Data supplied section start

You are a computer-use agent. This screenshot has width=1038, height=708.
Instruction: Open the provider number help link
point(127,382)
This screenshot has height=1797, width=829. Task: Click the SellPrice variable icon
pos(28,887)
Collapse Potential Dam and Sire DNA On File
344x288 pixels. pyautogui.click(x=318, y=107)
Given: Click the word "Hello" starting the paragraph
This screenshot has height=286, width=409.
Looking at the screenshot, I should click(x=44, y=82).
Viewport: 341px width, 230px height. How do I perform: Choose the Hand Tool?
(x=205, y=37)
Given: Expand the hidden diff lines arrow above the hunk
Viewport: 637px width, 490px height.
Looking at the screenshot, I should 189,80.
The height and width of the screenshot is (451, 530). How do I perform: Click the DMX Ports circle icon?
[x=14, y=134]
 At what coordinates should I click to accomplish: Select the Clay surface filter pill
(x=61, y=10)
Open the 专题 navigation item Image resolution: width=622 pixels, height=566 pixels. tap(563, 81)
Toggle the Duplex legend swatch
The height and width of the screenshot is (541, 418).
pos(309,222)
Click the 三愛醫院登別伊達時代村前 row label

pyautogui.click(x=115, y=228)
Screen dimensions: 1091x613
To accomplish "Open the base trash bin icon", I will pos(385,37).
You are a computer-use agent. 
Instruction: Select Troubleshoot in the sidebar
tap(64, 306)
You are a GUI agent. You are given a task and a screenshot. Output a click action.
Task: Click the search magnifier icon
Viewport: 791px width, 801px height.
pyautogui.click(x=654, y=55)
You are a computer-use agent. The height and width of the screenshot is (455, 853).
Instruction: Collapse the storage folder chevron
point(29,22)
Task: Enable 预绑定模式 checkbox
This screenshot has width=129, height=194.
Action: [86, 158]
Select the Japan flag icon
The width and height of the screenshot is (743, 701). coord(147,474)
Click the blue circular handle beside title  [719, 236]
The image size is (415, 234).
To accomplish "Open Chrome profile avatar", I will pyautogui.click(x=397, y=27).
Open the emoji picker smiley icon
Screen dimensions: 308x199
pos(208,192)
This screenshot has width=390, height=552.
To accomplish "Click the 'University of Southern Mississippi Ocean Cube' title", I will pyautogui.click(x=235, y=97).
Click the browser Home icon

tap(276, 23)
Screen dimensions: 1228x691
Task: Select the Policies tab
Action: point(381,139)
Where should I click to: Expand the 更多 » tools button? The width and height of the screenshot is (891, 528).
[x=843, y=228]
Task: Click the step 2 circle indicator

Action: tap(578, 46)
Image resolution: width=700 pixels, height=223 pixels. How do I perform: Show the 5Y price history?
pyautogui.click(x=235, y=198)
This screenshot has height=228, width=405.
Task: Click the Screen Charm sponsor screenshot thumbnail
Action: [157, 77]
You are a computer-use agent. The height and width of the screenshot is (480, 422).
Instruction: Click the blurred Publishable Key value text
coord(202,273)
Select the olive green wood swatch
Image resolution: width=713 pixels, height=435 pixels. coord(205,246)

Data supplied section end

» **How to complete this task**
The full set of records is to be written out once more, word for word.

» **Result**
You are a computer-use agent. This screenshot has width=1038, height=708.
Instruction: Open the provider number help link
point(127,382)
This screenshot has height=1797, width=829. Task: Click the SellPrice variable icon
pos(28,887)
Collapse Potential Dam and Sire DNA On File
344x288 pixels. pyautogui.click(x=318, y=107)
Given: Click the word "Hello" starting the paragraph
This screenshot has height=286, width=409.
Looking at the screenshot, I should click(x=44, y=82).
Viewport: 341px width, 230px height. How do I perform: Choose the Hand Tool?
(x=205, y=37)
Given: Expand the hidden diff lines arrow above the hunk
Viewport: 637px width, 490px height.
Looking at the screenshot, I should 189,80.
The height and width of the screenshot is (451, 530). How do I perform: Click the DMX Ports circle icon?
[x=14, y=134]
 At what coordinates should I click to accomplish: Select the Clay surface filter pill
(x=61, y=10)
Open the 专题 navigation item Image resolution: width=622 pixels, height=566 pixels. tap(563, 81)
Toggle the Duplex legend swatch
The height and width of the screenshot is (541, 418).
pos(309,222)
Click the 三愛醫院登別伊達時代村前 row label

pyautogui.click(x=115, y=228)
Screen dimensions: 1091x613
To accomplish "Open the base trash bin icon", I will pos(385,37).
You are a computer-use agent. 
Instruction: Select Troubleshoot in the sidebar
tap(64, 306)
You are a GUI agent. You are given a task and a screenshot. Output a click action.
Task: Click the search magnifier icon
Viewport: 791px width, 801px height.
pyautogui.click(x=654, y=55)
You are a computer-use agent. The height and width of the screenshot is (455, 853).
Instruction: Collapse the storage folder chevron
point(29,22)
Task: Enable 预绑定模式 checkbox
This screenshot has width=129, height=194.
Action: [86, 158]
Select the Japan flag icon
The width and height of the screenshot is (743, 701). coord(147,474)
Click the blue circular handle beside title  [719, 236]
The image size is (415, 234).
To accomplish "Open Chrome profile avatar", I will pyautogui.click(x=397, y=27).
Open the emoji picker smiley icon
Screen dimensions: 308x199
pos(208,192)
This screenshot has width=390, height=552.
To accomplish "Click the 'University of Southern Mississippi Ocean Cube' title", I will pyautogui.click(x=235, y=97).
Click the browser Home icon

tap(276, 23)
Screen dimensions: 1228x691
Task: Select the Policies tab
Action: point(381,139)
Where should I click to: Expand the 更多 » tools button? The width and height of the screenshot is (891, 528).
[x=843, y=228]
Task: Click the step 2 circle indicator

Action: tap(578, 46)
Image resolution: width=700 pixels, height=223 pixels. How do I perform: Show the 5Y price history?
pyautogui.click(x=235, y=198)
This screenshot has height=228, width=405.
Task: Click the Screen Charm sponsor screenshot thumbnail
Action: [157, 77]
You are a computer-use agent. The height and width of the screenshot is (480, 422).
Instruction: Click the blurred Publishable Key value text
coord(202,273)
Select the olive green wood swatch
Image resolution: width=713 pixels, height=435 pixels. coord(205,246)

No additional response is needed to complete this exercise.